#### EXERCISE OBJECTIVE
Output only the span of lines that begins at the line containing "Where should I" and ends at the last line of the data, both included, exactly as they appear.

#### SOURCE MATERIAL

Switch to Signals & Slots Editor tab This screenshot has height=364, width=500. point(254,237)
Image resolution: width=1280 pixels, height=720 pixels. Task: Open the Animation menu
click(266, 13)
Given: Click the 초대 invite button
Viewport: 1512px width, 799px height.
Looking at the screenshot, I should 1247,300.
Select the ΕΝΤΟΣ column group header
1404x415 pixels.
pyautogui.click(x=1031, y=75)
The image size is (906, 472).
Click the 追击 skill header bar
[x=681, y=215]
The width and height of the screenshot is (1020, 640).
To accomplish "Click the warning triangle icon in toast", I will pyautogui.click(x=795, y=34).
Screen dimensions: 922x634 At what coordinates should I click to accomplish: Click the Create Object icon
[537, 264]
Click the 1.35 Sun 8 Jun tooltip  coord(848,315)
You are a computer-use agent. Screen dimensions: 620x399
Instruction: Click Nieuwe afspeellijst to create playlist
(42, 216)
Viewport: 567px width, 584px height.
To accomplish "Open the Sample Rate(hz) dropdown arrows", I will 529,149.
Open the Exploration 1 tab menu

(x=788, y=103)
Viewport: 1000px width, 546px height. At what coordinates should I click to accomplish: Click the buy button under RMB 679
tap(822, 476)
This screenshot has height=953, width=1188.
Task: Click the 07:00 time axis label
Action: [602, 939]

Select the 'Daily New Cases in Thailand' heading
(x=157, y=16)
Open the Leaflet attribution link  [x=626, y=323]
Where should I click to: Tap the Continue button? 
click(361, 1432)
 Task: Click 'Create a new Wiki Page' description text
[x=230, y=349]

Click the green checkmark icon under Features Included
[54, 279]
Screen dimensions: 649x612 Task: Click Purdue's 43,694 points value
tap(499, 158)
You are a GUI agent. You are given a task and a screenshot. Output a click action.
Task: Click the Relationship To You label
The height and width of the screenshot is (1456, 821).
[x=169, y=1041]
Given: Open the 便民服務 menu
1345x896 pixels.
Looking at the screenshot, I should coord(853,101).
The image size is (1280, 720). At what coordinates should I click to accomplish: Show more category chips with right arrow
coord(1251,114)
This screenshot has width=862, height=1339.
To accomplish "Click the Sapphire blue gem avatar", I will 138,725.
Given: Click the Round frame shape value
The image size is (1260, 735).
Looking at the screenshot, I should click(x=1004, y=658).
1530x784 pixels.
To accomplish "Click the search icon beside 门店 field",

#### RESPONSE TO THE EXERCISE
Where should I click to: Tap the Continue button? 
click(361, 1432)
 Task: Click 'Create a new Wiki Page' description text
[x=230, y=349]

Click the green checkmark icon under Features Included
[54, 279]
Screen dimensions: 649x612 Task: Click Purdue's 43,694 points value
tap(499, 158)
You are a GUI agent. You are given a task and a screenshot. Output a click action.
Task: Click the Relationship To You label
The height and width of the screenshot is (1456, 821).
[x=169, y=1041]
Given: Open the 便民服務 menu
1345x896 pixels.
Looking at the screenshot, I should coord(853,101).
The image size is (1280, 720). At what coordinates should I click to accomplish: Show more category chips with right arrow
coord(1251,114)
This screenshot has width=862, height=1339.
To accomplish "Click the Sapphire blue gem avatar", I will 138,725.
Given: Click the Round frame shape value
The image size is (1260, 735).
Looking at the screenshot, I should click(x=1004, y=658).
1530x784 pixels.
To accomplish "Click the search icon beside 门店 field",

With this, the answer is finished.